DOCUMENT SECTION -

■ ■ ■ ■ ■

A state is supposed to maintain a monopoly on legitimate violence.  The Mexican state has lost its monopoly on legitimate violence in Juarez as local elites, symbolized by the local newspaper are reaching out to the cartels in arranging truces so that their reporters are not targeted:

Borderland Beat has translated:

To the organizations that are disputing the plaza of Ciudad Juarez: the
loss of two reporters of this publishing house in less than two years
represents an irreparable breakdown for all of us who work here and, in
particular, for their families.



We would like it to be known, we are communicators, not psychics. With
that in mind, as information correspondents, we want you to explain,
What is it you want from us? What is it you want us to publish, or stop
publishing? Explain so we can attend these issues.



You are, at present, the de facto authorities of this city. The legal
security commands have done nothing to prevent our colleagues from being
killed in the line of their duties, although we have repeatedly
demanded protection...

■ ■ ■ ■ ■

(Stored dataset items)
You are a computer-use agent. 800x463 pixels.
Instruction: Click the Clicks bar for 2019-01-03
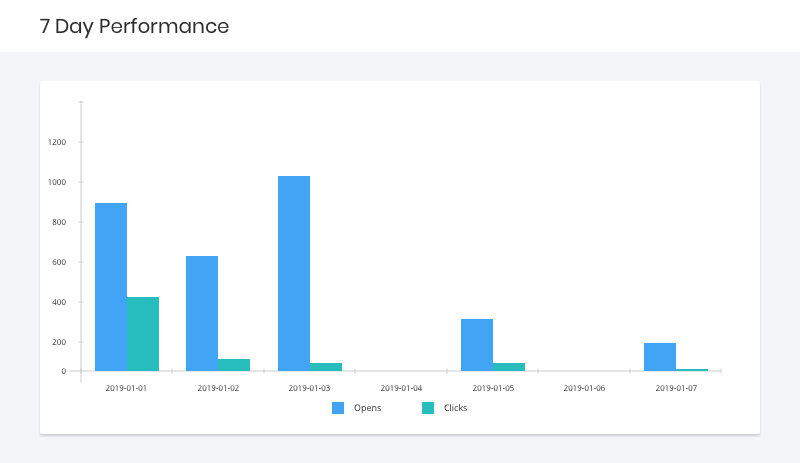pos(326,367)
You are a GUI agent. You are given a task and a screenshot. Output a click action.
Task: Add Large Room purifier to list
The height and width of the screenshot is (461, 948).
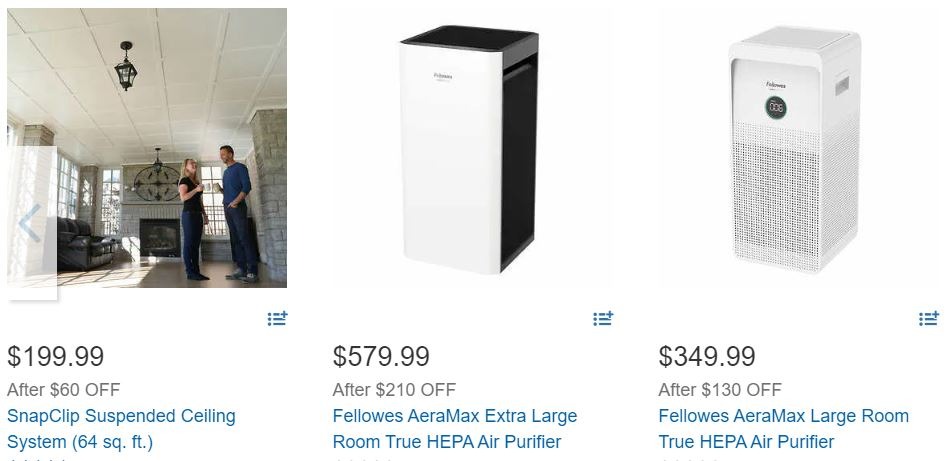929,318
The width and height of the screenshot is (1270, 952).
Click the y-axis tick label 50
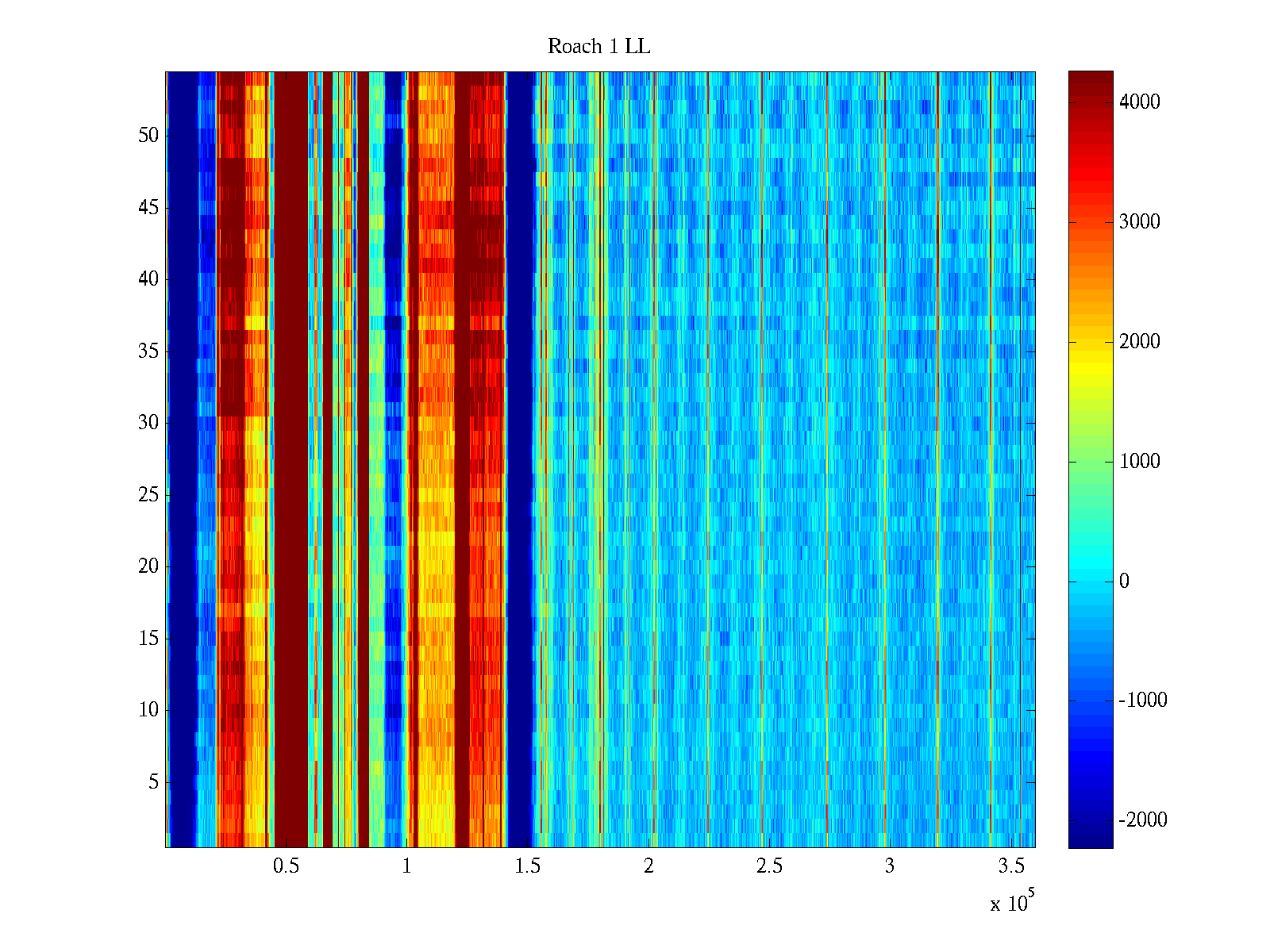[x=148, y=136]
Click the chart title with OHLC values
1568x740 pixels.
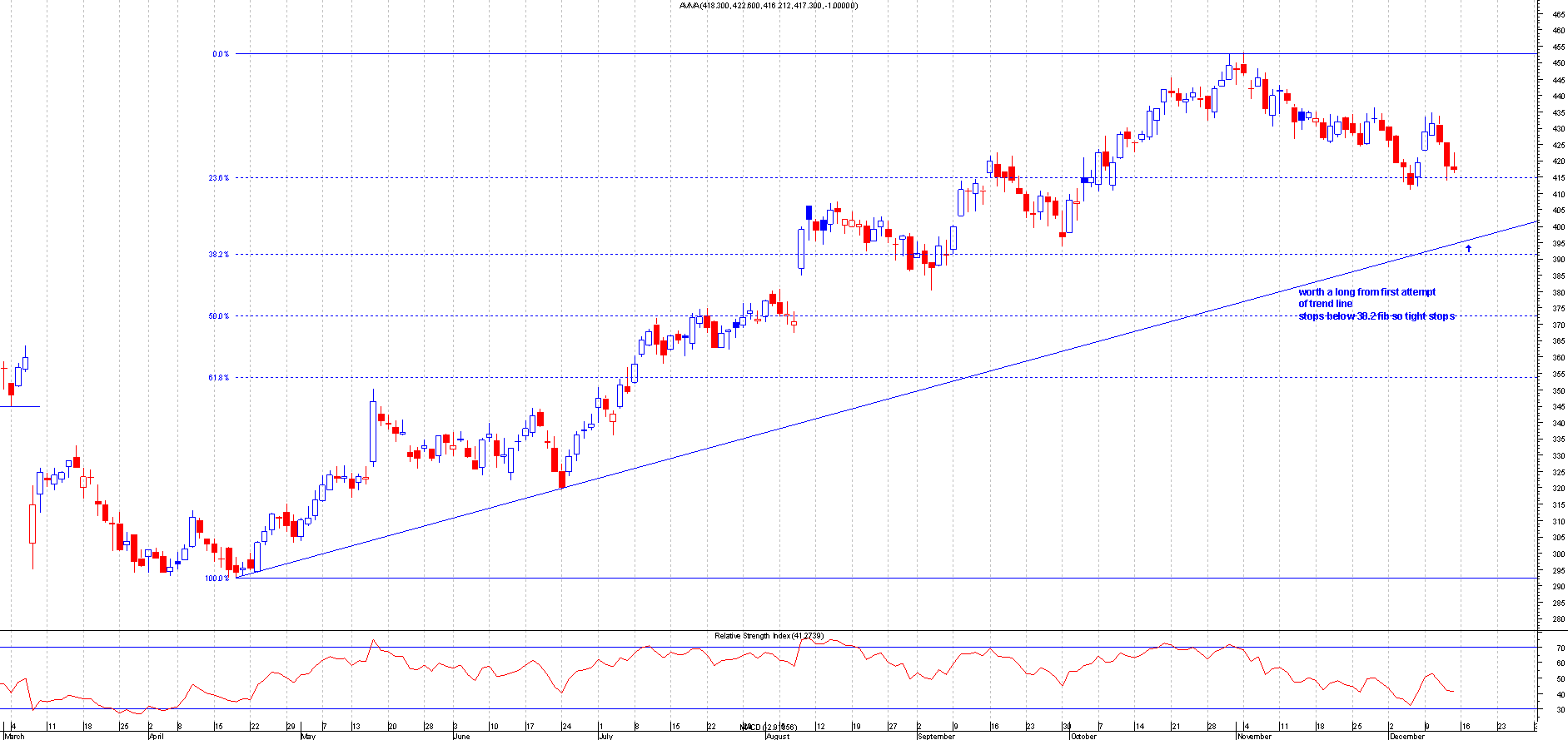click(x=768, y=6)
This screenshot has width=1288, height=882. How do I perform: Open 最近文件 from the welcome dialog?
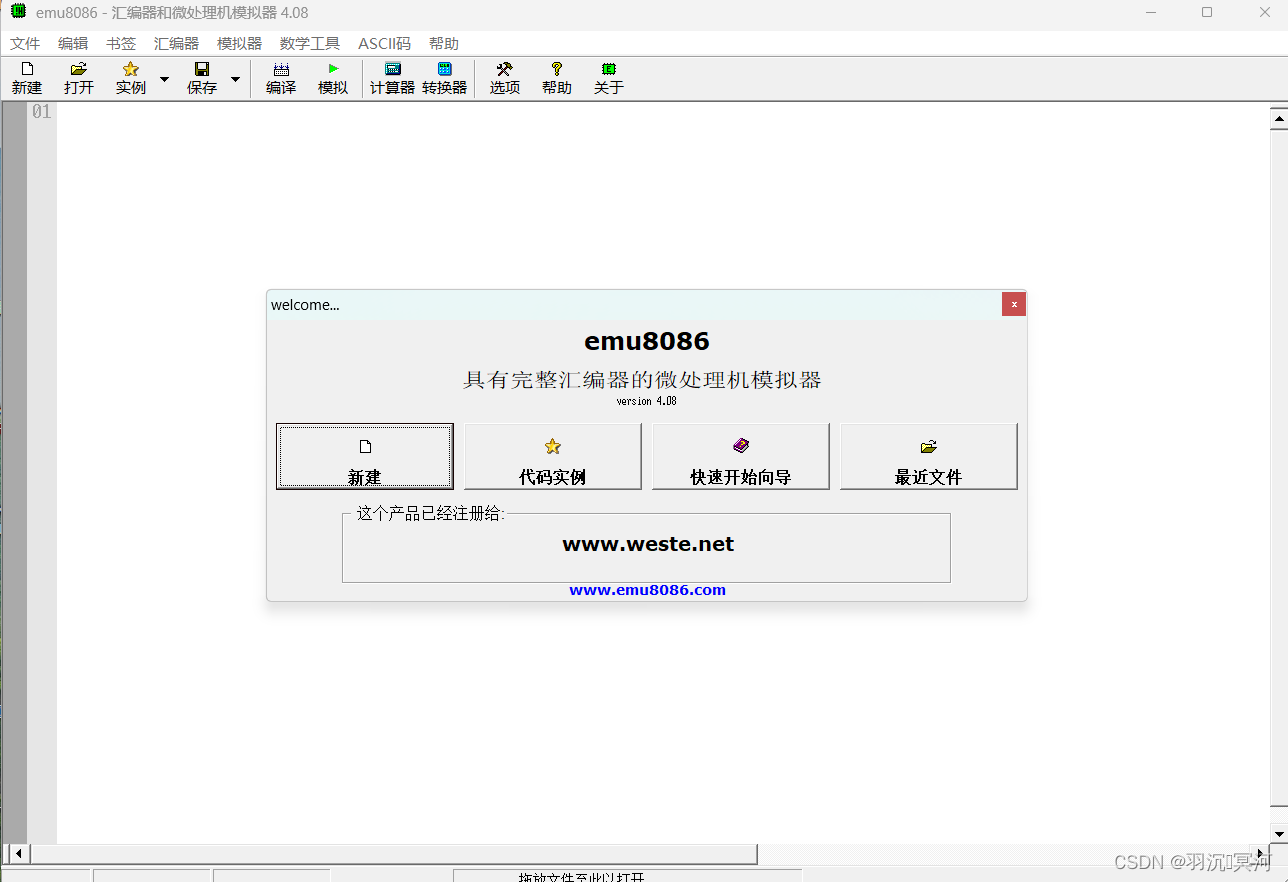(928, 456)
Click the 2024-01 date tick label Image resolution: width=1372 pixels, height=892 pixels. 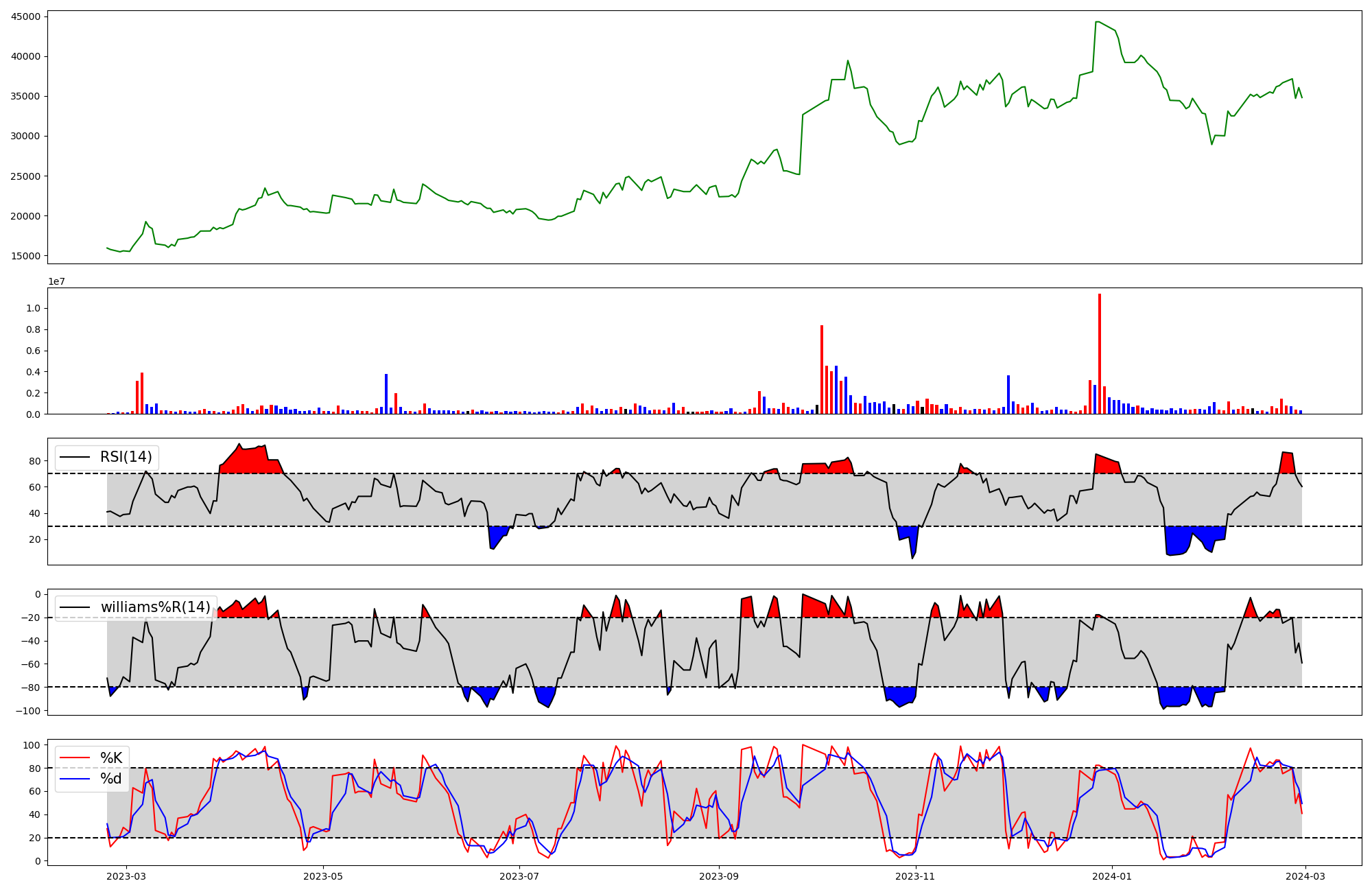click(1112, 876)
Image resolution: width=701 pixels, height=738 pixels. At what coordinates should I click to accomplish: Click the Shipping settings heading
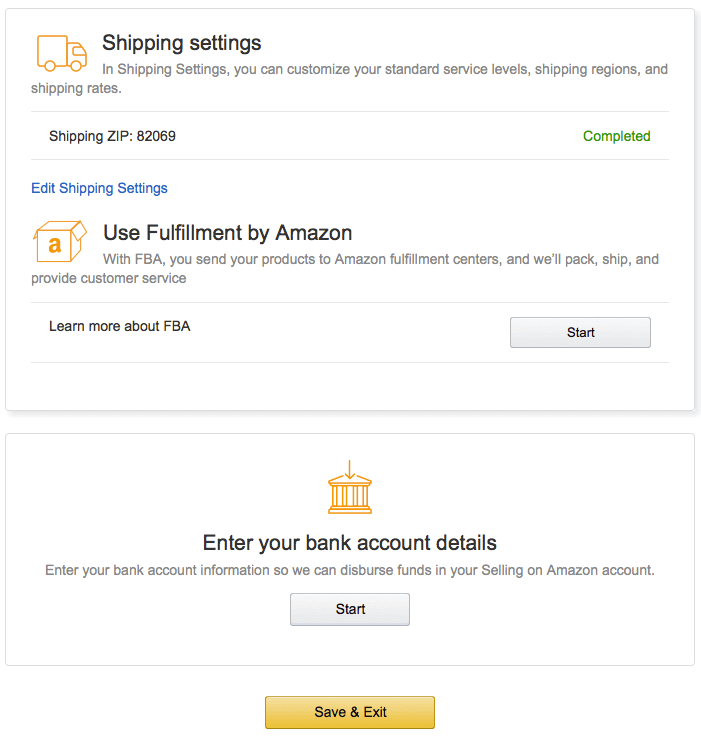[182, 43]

■ ■ ■ ■ ■

WHAT TO WORK ON -
1/ According to the text on the Ciudad Juarez newspaper, why has the Mexican state lost its monopoly on legitimate violence in Juarez? Reply in one to three sentences.
2/ Write the next part of the text on the Ciudad Juarez newspaper, starting after its last sentence.

OUTPUTS FOR THE TASKS -
1/ Local elites, symbolized by the local newspaper, are reaching out to the cartels to arrange truces so that their reporters are not targeted.

2/
The local elites recognize that the Mexican government is unable to protect them.  Their response is to seek protection from the people who actually have power and the capacity to extend or retract protection, namely the cartels.  Juarez is a temporary autonomous zone if this is the case as the de-facto power on the ground is not a central government but non-nation state violent actors.

If the newspaper is able to come to an arrangement with the cartels that results in their reporters protections at a 'reasonable' price, it is a signal to other elites to start cascading their allegiances towards non-governmental armed groups.  At that point, the legitimacy of the Mexican government in Juarez and other smuggling plazas markedly degrades and what was originally an anti-crime/anti-smuggling operation becomes a much more complex counter-insurgency operation.